En febrero de 2026 la Academia Americana de Pediatría (AAP) abandonó una de sus recomendaciones más conocidas: medir los minutos que los menores pasan frente a pantallas. Tras años de campañas que pedían horarios estrictos, la entidad admitió que la norma era imposible de cumplir y, peor aún, poco eficaz en una sociedad donde la tecnología es omnipresente.
Libby Milkovich, coautora del comunicado, explicó que las directrices históricas se habían vuelto “casi imposibles” y que el objetivo ahora era aliviar la presión y la culpa que sienten los padres. La decisión no se tomó solo por incomodidad; la AAP reconoce que el problema trasciende la infancia y la adolescencia, involucrando a todo el ecosistema familiar, educativo y social.
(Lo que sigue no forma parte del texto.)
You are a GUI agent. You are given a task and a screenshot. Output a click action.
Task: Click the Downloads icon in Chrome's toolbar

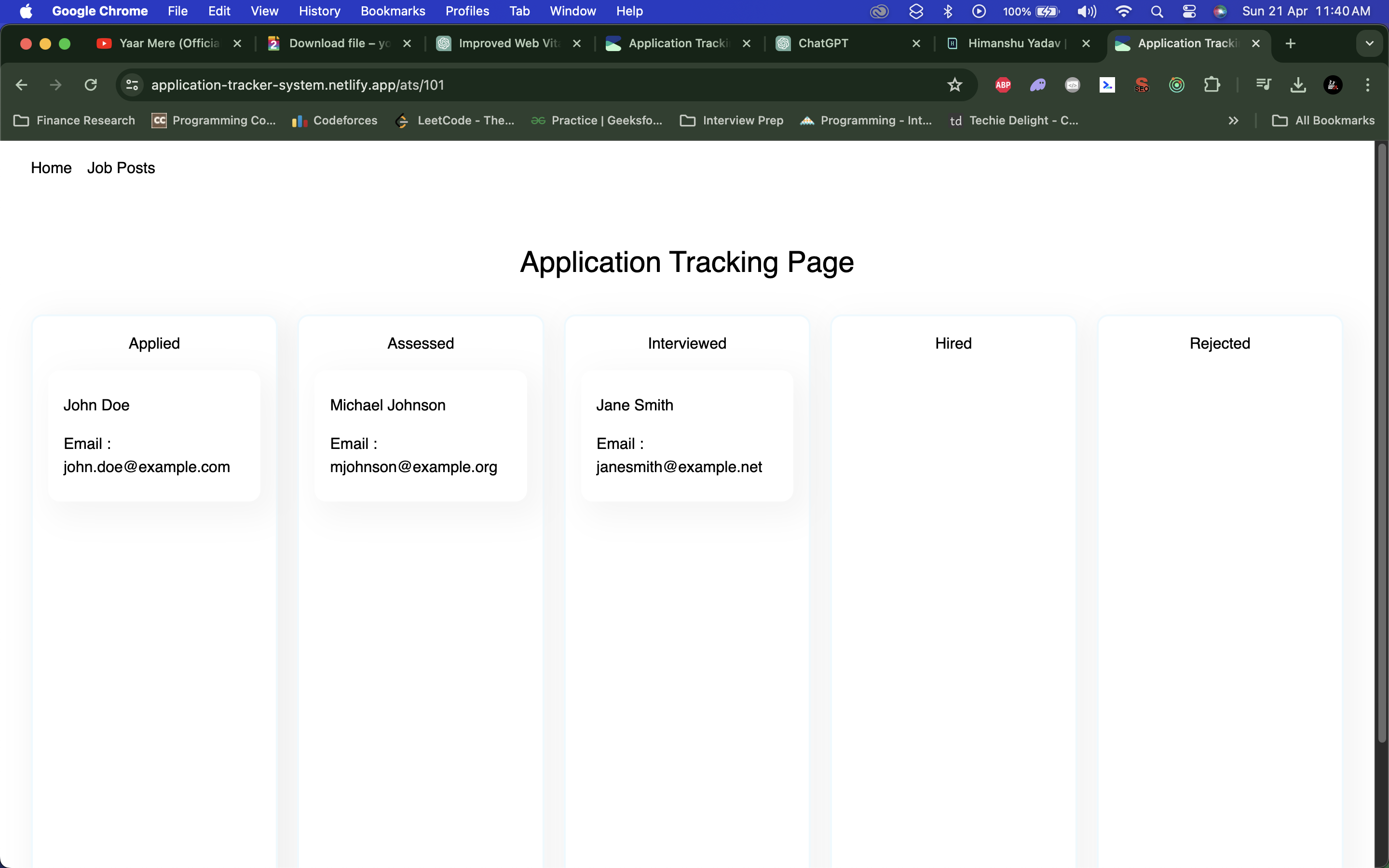[1298, 84]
Para profundizar en el tema, conversamos con Fátima García Doval y José César Perales, autores del libro *Ni frágiles ni idiotas*. Perales, catedrático de psicología en la Universidad de Granada, señaló que la comunicación intergeneracional ha mejorado, pero que la preocupación excesiva puede ser contraproducente. La atención a la salud mental, aunque necesaria, a veces se traduce en intervenciones mal diseñadas que generan efectos secundarios inesperados.
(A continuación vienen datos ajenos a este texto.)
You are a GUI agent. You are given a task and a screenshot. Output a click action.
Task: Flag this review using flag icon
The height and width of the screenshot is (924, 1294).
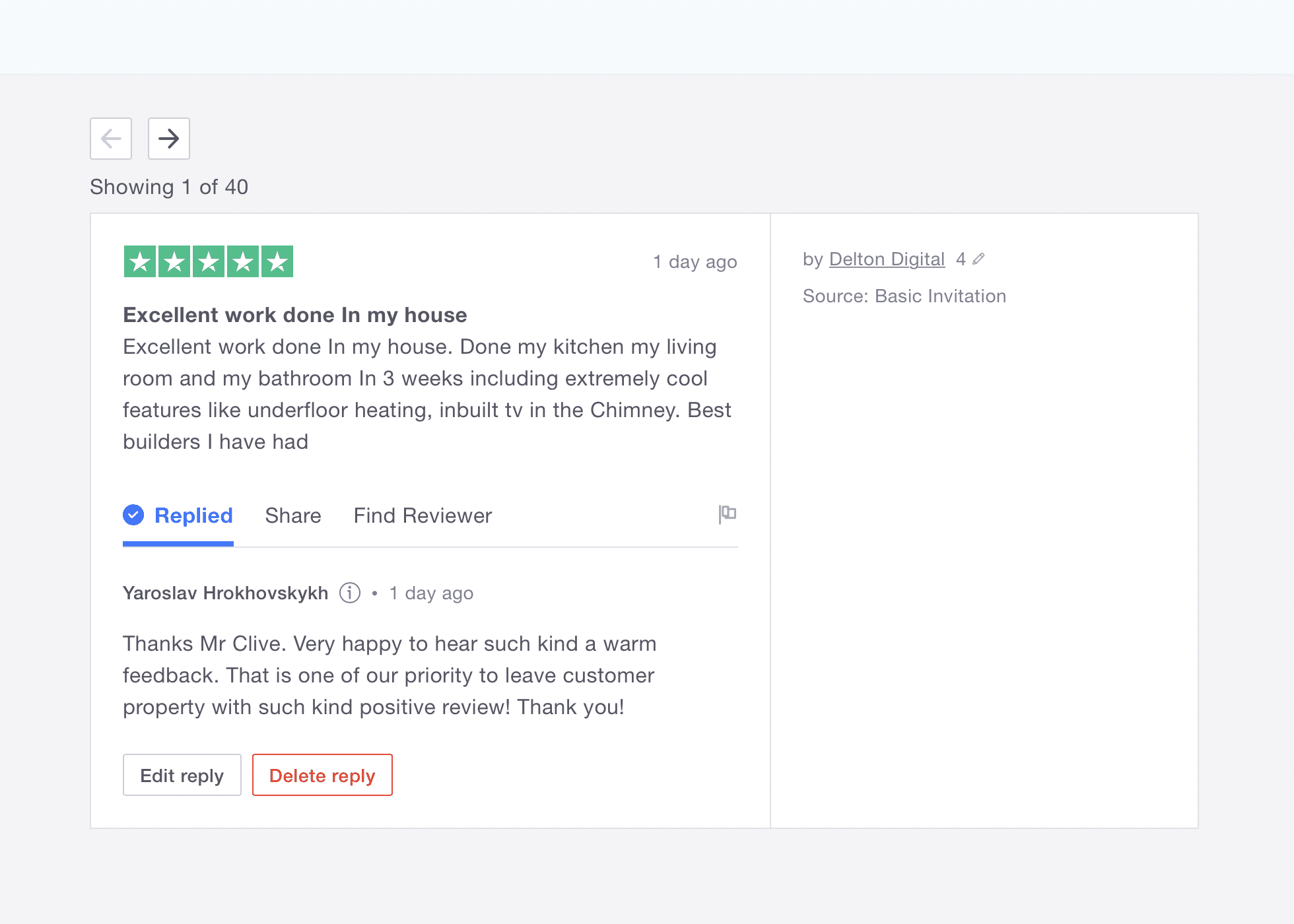[727, 513]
García Doval, profesora asociada de la Universidad de Santiago de Compostela, añadió que muchos padres sienten que “ser padre requiere poco menos que un máster”. Esta sensación de pérdida de agencia proviene de una cultura que delega cada decisión a expertos, erosionando la autonomía familiar. Según los académicos, la institucionalización de la confianza en especialistas ha creado una “sociedad del miedo”, donde la prudencia se vuelve una excusa para el control social.
El miedo, afirman, no es neutral. Se alimenta de motivaciones políticas y sirve para impulsar discursos que favorecen modelos tradicionales de crianza. Los pánicos morales, desde los peligros de los trenes en el siglo XIX hasta la actual alarma por los videojuegos, siguen repitiendo el mismo patrón: exagerar riesgos para justificar restricciones.
Perales concluye que, ante una amenaza potencial, lo necesario es un análisis de costo‑beneficio riguroso y basado en evidencia, no una prohibición automática. El miedo ciega y simplifica la toma de decisiones, convirtiéndola en una dicotomía que no refleja la complejidad real de criar a niños en la era digital.
En definitiva, la revocación de los límites de pantalla invita a los padres a recuperar confianza en su juicio, apoyarse en datos científicos y aceptar que la educación digital es una tarea compartida, no una carga individual.